Everything from the line with "The width and height of the screenshot is (574, 242)." to the line with "Click the S-2XL size range value" in the listing below, both lines included, needs to be copied exactly, apart from the pictures.

[[ DATA IN THIS EXERCISE open ]]

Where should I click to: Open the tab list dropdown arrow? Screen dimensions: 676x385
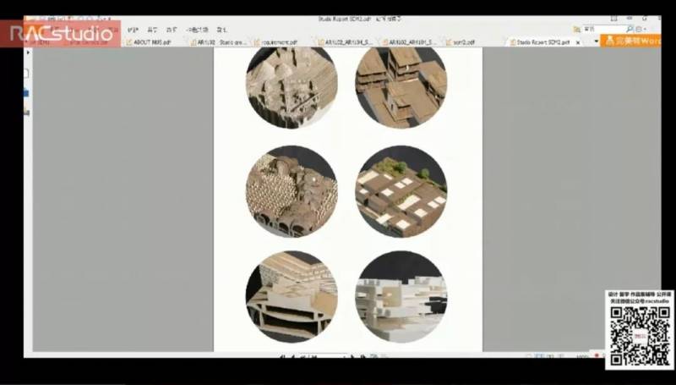[596, 41]
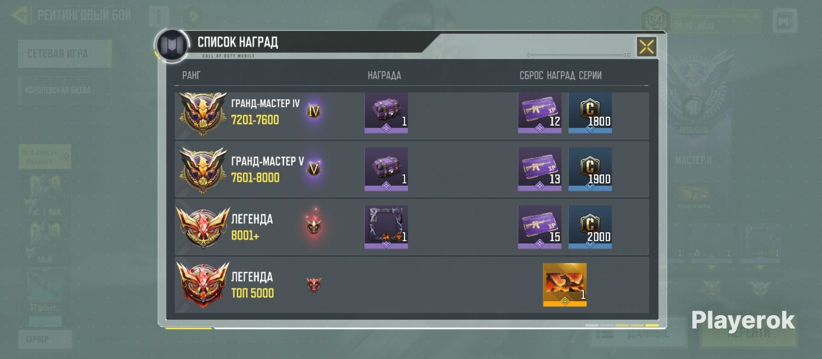Tap the Legend 8001+ rank emblem
The image size is (822, 359).
click(203, 228)
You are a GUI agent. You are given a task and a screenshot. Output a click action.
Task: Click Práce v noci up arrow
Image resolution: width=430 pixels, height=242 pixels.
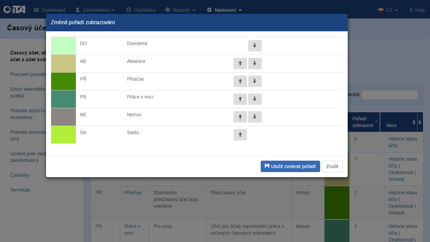pos(240,99)
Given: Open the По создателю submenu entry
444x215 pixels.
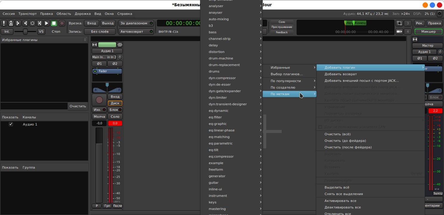Looking at the screenshot, I should click(x=289, y=87).
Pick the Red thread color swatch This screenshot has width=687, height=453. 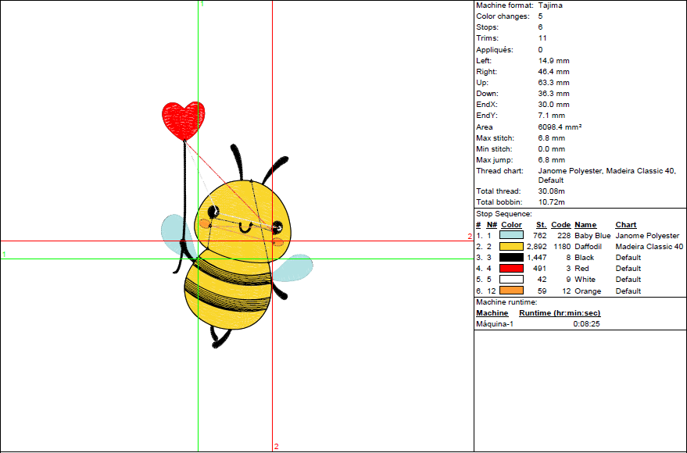pos(510,268)
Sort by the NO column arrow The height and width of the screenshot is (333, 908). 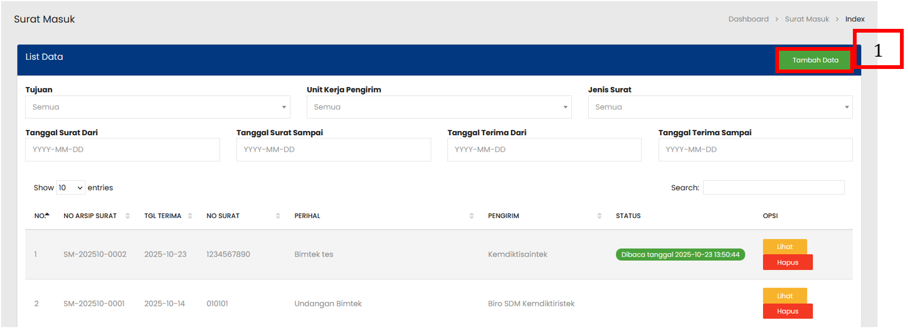point(47,215)
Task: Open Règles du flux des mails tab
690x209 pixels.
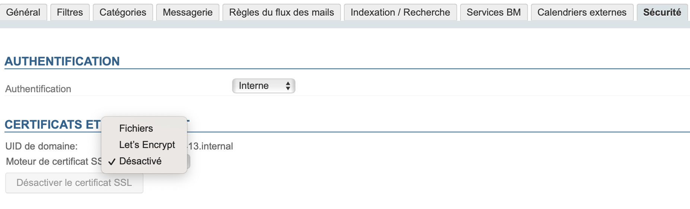Action: pos(281,12)
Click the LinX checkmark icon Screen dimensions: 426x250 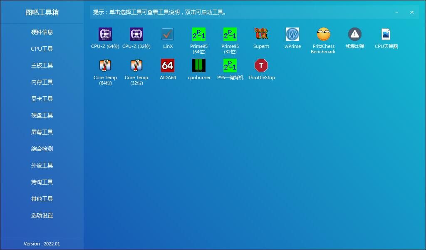point(168,34)
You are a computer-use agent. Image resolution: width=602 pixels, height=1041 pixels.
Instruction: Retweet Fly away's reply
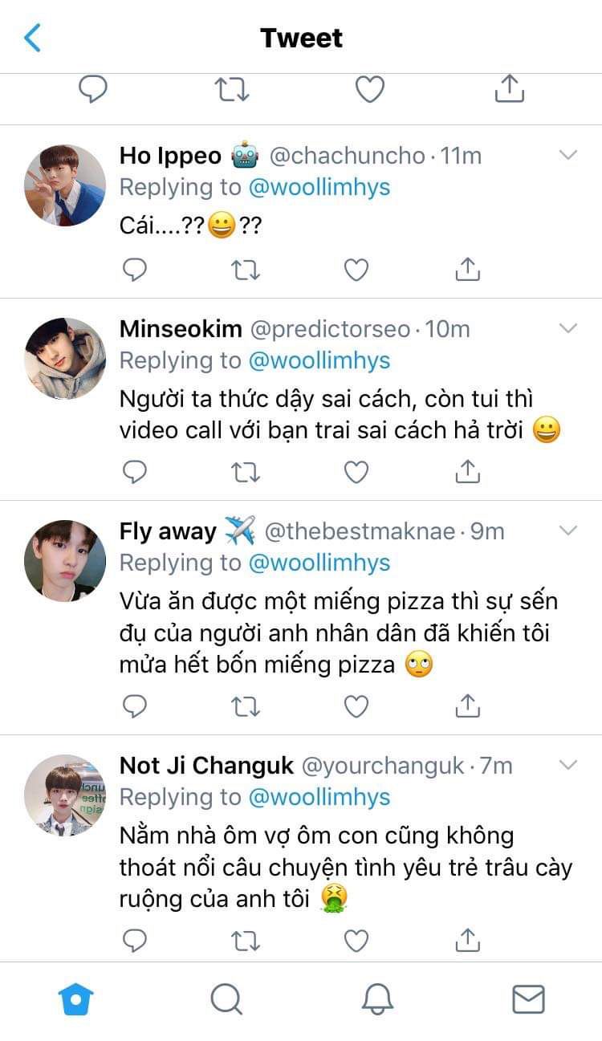(x=246, y=706)
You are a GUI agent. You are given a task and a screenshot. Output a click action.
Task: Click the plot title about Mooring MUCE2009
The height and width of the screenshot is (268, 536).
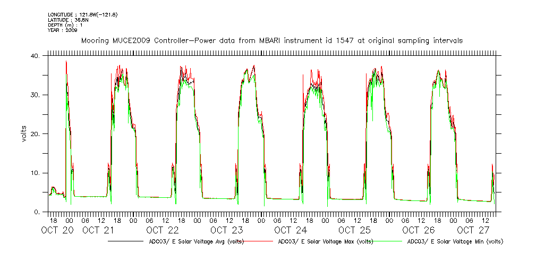tap(271, 40)
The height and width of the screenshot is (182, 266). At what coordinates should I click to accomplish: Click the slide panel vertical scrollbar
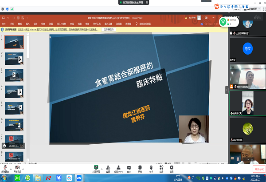point(27,89)
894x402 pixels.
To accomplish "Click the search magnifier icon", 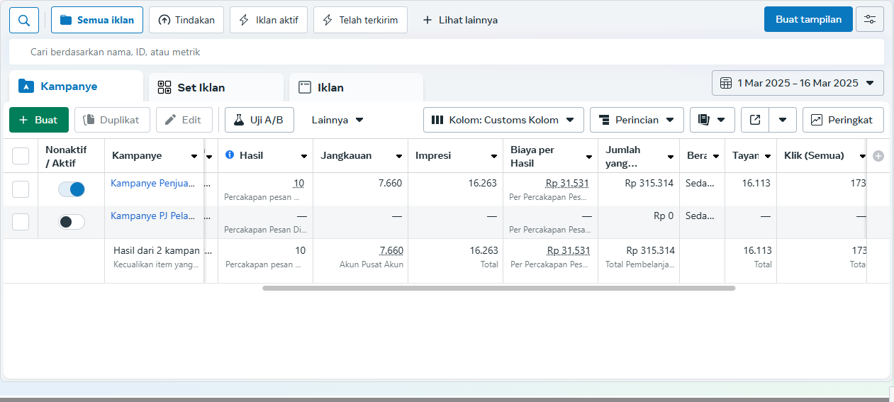I will coord(24,20).
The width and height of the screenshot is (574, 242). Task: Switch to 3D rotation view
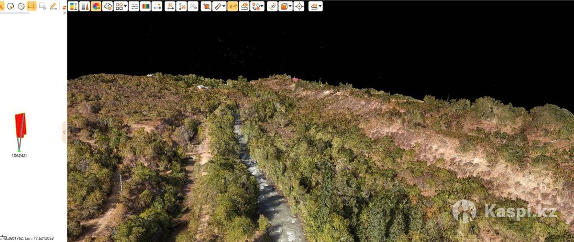[272, 6]
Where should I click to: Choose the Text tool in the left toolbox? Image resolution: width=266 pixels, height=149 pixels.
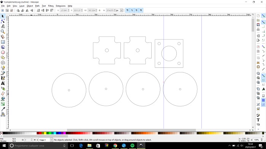[3, 83]
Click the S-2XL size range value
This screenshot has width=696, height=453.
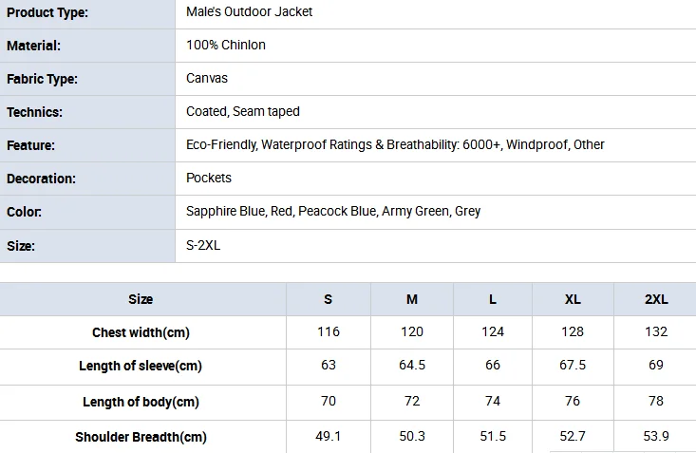[x=203, y=245]
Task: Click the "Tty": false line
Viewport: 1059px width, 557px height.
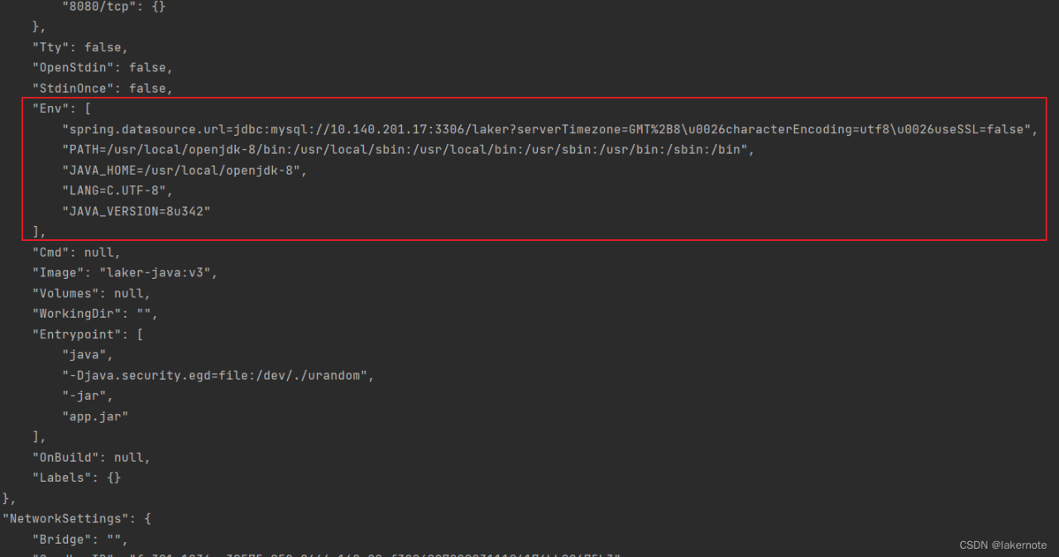Action: 79,47
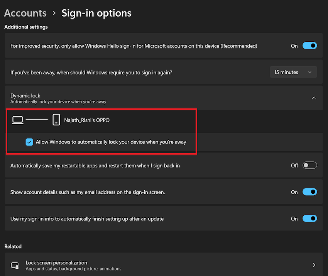Click the Sign-in options breadcrumb title

(96, 13)
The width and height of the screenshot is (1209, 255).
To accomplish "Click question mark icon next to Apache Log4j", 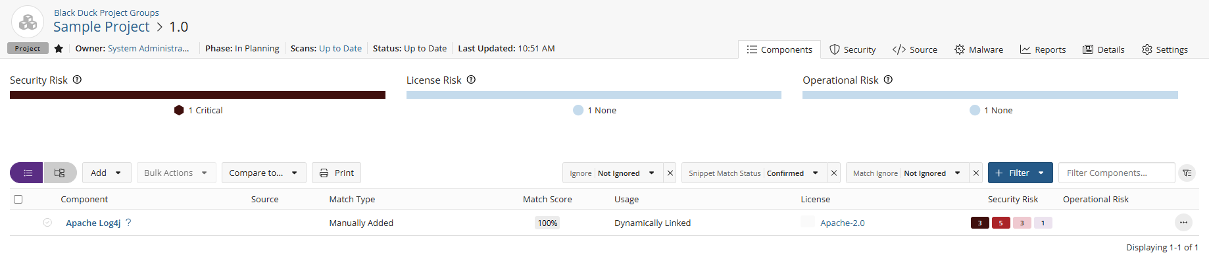I will point(128,223).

[[ DATA IN THIS EXERCISE closed ]]

* EXERCISE RESULT
The width and height of the screenshot is (574, 242). Task: Switch to 3D rotation view
[272, 6]
Where should I click to: Choose the Text tool in the left toolbox? Image resolution: width=266 pixels, height=149 pixels.
[3, 83]
Click the S-2XL size range value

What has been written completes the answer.